Elevated WBP2 expression in HER2-positive breast cancers correlates with sensitivity to trastuzumab-based neo-adjuvant therapy:A Retrospective and Multicentric Study.

PURPOSE: Trastuzumab-based chemotherapy has shown remarkable clinical benefits for HER2-positive breast cancer patients. However, treatment regimens involving trastuzumab had little or no effect for a subset of patients. Preliminary studies revealed WW-binding protein 2 (WBP2), an oncogenic transcription co-activator, to be co-amplified with HER2 in 36% of HER2-positive breast cancers. We hypothesize that WBP2 regulates and correlates with the response of HER2-positive breast cancer to trastuzumab.

EXPERIMENTAL DESIGN: The co-expression of WBP2 and HER2 in breast tumors was validated using immunohistochemistry. The role and mechanism of WBP2 in regulating breast cancer response to trastuzumab was elucidated using in vitro , patient-derived xenograft and murine xenograft models. A multi-center retrospective study involving 143 patients given neoadjuvant trastuzumab-based chemotherapy was conducted to determine if WBP2 expression correlates with pathologic complete response.

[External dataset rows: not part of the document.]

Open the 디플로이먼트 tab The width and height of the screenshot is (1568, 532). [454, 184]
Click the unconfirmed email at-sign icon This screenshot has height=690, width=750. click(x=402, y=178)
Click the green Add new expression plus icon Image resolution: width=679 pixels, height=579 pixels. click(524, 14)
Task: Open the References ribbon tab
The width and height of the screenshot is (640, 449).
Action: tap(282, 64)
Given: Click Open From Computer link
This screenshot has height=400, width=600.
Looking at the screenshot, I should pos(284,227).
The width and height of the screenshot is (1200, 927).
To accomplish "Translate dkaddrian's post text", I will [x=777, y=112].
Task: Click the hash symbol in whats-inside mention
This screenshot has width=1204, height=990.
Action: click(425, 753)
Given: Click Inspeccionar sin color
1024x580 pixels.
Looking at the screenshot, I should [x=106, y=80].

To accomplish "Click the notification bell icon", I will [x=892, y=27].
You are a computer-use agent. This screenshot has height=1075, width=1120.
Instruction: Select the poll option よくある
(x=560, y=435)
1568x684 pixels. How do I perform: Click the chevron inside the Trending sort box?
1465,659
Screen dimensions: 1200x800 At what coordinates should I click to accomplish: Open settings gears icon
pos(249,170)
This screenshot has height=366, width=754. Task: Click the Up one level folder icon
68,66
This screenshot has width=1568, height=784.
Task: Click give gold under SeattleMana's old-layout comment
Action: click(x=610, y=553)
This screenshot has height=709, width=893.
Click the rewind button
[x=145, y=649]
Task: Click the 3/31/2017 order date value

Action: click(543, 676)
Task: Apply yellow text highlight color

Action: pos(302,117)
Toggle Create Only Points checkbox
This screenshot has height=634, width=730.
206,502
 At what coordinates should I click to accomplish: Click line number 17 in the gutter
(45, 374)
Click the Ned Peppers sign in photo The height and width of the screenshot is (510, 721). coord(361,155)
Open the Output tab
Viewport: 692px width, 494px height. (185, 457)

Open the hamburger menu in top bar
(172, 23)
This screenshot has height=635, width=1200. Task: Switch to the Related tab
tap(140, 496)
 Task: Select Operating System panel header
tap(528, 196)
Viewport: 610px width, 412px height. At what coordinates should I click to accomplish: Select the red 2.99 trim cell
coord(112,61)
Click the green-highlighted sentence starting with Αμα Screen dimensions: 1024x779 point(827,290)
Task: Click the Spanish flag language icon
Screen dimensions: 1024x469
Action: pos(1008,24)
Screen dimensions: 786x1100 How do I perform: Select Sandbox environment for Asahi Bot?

RESULTS: Elevated expression of WBP2 significantly enhanced breast cancer's response to trastuzumab by augmenting trastuzumab-induced downregulation of HER2 and arrest of cell cycle via inhibition of cyclin D expression. High level of WBP2 correlated with better pathologic complete response (67.19%) compared to low WBP2 level (26.58%). The highest response was observed in subgroups of patients with high WBP2-expressing tumors and also aged below 50 years (77.78%) or were pre-menopausal in status (73.33%). Retrospectively, WBP2 demonstrated sensitivity of 80 to 81% and specificity of 76.5 to 80% in discriminating between patients showing pCR and non-pCR.

CONCLUSIONS: WBP2 expression correlates with the response of HER2-positive breast cancer to trastuzumab-based neoadjuvant chemotherapy.